My Cyber Security class is taught by Dr. Randy Boyle who has wrote many books about the subject and his research is in password crack. In this class we learn about what the nation is facing in the coming years and what my generation will have to deal with. We learn about how to protect data in an enterprise setting along with how it will be done in the coming years.

Along with learning about what we will have to face we also learn about how cyber security is approached by the government. In that case the government has not taken major steps in securing the private sector's networks. They have for the most part let them fend for themselves against multi-nation hackers. The reason for this is the privacy concern of putting firewalls on the backbone of the US's internet. This will be one of the greatest challenges in the coming years is protecting our infrastructure from foreign nations.

Many of these things we learned about by reading Cyber War by Richard Clarke which gave in depth insight into the way our government deals with the threat of a cyber-attack. Other assignments that taught us how to deal with cyber security was setting up Microsoft security suite on our computers and how to configure them to suite our needs. There are also many other hands on project we had to do to cover all the rising security risk we face.

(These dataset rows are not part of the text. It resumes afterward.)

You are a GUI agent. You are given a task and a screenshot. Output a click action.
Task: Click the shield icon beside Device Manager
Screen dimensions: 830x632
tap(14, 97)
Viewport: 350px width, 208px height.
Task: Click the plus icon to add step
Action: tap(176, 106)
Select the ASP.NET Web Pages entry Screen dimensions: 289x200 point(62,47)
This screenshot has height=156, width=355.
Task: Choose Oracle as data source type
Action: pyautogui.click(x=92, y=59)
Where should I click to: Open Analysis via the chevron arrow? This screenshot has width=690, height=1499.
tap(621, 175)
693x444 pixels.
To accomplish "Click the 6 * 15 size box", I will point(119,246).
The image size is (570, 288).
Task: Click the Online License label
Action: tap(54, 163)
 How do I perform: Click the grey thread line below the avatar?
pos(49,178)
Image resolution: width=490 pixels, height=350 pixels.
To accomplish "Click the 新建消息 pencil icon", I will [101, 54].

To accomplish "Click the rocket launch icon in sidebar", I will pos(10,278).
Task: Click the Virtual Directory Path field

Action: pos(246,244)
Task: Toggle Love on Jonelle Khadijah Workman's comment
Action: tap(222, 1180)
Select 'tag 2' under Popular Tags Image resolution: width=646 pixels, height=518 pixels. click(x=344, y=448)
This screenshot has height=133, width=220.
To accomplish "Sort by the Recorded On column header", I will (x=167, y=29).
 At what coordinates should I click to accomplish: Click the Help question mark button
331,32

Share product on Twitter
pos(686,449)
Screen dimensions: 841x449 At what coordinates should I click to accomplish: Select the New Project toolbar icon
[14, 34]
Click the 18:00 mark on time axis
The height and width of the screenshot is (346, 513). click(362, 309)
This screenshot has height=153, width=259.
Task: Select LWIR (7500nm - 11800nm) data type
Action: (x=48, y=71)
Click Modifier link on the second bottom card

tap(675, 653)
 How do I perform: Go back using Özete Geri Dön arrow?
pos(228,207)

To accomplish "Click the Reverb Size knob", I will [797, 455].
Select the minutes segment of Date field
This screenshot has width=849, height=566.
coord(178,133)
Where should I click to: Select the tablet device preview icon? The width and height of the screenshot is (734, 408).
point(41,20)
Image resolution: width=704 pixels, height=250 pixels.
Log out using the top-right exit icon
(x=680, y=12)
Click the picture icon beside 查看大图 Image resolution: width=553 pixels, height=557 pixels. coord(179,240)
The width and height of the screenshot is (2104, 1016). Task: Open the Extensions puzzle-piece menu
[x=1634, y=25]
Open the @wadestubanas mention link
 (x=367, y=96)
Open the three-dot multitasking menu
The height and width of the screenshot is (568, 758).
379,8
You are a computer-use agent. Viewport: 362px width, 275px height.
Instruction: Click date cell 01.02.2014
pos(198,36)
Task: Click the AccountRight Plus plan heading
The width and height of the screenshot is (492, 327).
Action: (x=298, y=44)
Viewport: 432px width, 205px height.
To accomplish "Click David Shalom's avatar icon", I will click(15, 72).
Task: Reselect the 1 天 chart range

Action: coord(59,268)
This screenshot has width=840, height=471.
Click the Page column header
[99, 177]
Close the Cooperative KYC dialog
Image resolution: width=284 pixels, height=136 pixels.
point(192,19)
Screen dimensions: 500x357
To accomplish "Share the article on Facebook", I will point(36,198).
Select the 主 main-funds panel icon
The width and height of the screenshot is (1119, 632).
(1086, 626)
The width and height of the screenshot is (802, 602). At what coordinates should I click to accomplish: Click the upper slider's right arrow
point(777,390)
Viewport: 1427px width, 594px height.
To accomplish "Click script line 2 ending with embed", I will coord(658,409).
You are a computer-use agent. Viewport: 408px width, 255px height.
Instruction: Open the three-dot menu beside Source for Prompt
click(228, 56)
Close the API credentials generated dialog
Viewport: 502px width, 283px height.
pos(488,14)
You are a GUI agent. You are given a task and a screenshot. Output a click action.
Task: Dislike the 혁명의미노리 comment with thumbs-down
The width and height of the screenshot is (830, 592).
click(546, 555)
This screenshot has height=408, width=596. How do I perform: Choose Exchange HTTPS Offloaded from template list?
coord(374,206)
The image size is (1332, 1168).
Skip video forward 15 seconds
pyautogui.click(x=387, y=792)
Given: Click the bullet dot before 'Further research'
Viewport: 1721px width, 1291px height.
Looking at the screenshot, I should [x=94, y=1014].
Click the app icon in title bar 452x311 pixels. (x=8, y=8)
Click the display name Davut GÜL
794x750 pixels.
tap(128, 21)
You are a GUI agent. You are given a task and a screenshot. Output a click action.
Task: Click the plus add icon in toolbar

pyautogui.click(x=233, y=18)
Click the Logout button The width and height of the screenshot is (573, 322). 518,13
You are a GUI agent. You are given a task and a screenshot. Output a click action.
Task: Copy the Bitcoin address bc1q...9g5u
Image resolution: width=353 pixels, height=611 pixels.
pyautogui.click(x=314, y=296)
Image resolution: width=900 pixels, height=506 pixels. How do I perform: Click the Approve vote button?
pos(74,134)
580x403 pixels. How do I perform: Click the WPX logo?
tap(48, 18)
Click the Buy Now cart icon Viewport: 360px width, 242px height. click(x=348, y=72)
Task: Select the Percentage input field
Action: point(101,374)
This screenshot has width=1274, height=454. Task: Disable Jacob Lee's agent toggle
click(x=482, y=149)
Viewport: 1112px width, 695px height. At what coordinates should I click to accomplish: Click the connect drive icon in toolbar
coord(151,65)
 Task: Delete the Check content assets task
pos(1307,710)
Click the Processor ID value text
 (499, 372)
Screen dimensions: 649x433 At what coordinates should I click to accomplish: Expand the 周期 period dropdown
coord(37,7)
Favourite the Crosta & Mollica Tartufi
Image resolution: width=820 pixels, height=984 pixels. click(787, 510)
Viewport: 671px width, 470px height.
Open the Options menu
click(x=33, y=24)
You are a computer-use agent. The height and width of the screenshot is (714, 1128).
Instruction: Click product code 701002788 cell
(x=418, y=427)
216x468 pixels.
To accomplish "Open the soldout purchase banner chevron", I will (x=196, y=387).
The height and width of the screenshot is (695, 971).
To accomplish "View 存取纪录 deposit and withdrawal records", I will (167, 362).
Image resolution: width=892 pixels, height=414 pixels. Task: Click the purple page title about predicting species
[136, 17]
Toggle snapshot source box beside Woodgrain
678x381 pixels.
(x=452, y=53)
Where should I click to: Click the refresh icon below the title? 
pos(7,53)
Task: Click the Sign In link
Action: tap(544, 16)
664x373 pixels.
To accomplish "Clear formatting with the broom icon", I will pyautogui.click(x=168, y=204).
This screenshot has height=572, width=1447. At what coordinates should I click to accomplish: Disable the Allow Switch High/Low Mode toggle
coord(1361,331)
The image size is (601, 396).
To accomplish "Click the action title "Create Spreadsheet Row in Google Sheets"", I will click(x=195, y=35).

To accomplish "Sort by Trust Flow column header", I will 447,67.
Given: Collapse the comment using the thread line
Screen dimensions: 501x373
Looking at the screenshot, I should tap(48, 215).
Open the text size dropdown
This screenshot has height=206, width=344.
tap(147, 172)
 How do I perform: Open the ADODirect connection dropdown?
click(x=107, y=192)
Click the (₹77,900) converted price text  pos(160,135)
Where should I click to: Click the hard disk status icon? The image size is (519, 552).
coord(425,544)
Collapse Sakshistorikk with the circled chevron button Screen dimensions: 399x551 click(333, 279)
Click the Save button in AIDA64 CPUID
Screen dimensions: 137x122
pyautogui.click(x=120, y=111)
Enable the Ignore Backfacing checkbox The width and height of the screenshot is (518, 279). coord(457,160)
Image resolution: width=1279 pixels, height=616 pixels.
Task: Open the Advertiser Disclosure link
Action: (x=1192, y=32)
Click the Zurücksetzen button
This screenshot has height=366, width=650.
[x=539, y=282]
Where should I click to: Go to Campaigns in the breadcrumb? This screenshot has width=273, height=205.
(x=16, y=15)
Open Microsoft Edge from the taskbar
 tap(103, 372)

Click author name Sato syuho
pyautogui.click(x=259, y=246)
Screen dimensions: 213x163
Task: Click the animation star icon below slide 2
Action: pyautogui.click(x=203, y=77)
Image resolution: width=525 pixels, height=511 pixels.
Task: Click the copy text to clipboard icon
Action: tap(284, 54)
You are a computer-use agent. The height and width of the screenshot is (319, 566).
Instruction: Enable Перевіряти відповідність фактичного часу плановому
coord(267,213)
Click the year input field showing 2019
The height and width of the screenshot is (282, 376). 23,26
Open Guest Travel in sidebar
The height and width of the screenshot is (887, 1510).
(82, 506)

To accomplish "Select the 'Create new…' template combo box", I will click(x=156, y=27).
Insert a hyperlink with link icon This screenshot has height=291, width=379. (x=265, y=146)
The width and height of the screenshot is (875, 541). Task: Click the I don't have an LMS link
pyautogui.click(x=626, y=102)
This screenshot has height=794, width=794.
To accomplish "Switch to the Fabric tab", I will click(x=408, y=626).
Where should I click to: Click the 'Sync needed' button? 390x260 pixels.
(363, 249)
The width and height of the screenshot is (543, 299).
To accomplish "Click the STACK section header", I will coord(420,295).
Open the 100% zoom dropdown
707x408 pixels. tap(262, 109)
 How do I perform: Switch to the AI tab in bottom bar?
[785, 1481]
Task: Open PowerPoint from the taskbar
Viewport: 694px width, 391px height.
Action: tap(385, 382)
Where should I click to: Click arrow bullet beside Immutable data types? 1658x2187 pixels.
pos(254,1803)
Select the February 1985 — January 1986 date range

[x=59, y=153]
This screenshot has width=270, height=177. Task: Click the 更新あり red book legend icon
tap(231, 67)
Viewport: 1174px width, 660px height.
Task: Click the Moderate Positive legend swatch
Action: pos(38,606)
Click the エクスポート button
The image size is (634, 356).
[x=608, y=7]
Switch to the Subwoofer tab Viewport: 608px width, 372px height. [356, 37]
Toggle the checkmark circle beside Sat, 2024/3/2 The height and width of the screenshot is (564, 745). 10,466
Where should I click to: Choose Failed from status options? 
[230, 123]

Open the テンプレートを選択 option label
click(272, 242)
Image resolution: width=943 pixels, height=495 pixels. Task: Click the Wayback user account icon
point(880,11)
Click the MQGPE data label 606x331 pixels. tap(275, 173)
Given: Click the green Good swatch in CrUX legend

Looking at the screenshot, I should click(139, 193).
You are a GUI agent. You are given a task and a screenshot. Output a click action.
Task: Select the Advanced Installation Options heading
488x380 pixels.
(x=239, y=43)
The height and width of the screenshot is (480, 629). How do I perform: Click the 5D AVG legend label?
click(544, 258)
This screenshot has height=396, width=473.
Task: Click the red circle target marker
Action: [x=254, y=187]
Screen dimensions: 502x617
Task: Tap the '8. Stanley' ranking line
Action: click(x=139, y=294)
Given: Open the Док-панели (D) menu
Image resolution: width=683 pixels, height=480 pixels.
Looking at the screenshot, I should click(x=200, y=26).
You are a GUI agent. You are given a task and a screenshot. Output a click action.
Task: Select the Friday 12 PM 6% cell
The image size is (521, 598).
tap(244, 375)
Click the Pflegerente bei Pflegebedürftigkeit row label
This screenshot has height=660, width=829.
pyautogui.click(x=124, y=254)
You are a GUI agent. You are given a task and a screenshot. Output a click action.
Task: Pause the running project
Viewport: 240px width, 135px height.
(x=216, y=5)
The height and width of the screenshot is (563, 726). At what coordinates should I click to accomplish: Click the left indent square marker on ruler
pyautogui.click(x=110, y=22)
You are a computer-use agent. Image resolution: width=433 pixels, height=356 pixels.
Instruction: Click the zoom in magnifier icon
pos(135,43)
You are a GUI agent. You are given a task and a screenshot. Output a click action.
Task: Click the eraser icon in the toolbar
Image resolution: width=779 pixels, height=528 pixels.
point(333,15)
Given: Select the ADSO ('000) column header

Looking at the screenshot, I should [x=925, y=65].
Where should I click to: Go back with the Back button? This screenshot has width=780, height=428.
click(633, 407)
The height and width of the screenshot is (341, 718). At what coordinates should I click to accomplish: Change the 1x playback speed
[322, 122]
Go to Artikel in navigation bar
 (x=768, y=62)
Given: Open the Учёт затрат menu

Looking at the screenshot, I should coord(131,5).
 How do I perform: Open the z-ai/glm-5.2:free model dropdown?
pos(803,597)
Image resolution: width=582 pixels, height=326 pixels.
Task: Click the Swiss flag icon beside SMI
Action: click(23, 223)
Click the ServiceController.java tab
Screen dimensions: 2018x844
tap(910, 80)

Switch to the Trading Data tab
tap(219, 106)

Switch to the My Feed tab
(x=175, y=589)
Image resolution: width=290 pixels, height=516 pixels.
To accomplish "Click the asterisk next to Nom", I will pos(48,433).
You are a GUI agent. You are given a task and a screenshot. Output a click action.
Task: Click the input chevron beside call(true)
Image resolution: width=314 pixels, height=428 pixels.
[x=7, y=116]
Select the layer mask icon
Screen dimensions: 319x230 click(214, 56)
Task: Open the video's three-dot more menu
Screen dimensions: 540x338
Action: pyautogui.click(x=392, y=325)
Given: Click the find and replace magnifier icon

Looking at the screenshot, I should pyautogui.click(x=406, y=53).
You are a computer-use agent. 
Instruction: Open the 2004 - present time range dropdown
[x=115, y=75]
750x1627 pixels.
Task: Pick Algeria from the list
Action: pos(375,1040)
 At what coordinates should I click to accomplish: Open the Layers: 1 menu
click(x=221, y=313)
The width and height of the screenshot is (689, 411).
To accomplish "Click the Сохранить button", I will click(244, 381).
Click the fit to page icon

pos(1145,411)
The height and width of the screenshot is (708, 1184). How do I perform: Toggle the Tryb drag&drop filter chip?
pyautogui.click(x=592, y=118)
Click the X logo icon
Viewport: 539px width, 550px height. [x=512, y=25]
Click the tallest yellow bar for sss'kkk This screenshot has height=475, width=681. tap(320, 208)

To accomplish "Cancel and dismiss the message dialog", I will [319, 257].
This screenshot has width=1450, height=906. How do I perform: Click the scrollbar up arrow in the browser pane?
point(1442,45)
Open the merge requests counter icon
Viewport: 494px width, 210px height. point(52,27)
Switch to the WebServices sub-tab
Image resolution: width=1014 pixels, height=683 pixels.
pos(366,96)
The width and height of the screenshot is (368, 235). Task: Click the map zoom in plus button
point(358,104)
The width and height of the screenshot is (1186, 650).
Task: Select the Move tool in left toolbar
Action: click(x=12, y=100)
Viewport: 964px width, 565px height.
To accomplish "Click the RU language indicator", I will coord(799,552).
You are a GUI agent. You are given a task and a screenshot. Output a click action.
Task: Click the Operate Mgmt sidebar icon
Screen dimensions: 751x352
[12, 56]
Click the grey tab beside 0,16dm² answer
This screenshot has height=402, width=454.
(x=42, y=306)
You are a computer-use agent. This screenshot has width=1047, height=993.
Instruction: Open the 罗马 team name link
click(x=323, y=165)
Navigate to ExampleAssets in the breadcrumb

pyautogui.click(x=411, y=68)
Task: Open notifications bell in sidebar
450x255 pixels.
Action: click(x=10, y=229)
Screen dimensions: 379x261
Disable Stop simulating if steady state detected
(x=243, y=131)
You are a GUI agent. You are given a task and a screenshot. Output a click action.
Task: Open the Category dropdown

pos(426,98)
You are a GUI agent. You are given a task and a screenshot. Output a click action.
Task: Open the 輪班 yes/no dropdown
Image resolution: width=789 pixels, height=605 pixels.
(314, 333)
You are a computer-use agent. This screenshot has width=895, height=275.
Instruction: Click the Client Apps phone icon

A project that the class had to do was to use Wireshark to capture internet traffic. However this was only our web traffic because you need a special NIC card to read other people's internet traffic. In this project we had to select our network interface that we wanted to capture packets from. After capturing some packets we had to analyze what we captured. I could click on any type of packet captured and get a summary. Further I could click on those packets and see the data field of each packet. Everyone ran into problem during this project because almost every e-mail service now is encrypted so we were unable to read the contents of those packets.

This was a fun project that allowed the class to see what we may be doing on a daily basis during our careers. I found it to be a great experience using software that was free, and would be using the same version at our jobs, instead of using old software we may never see again. This really helped me when writing up my resume for internships this summer.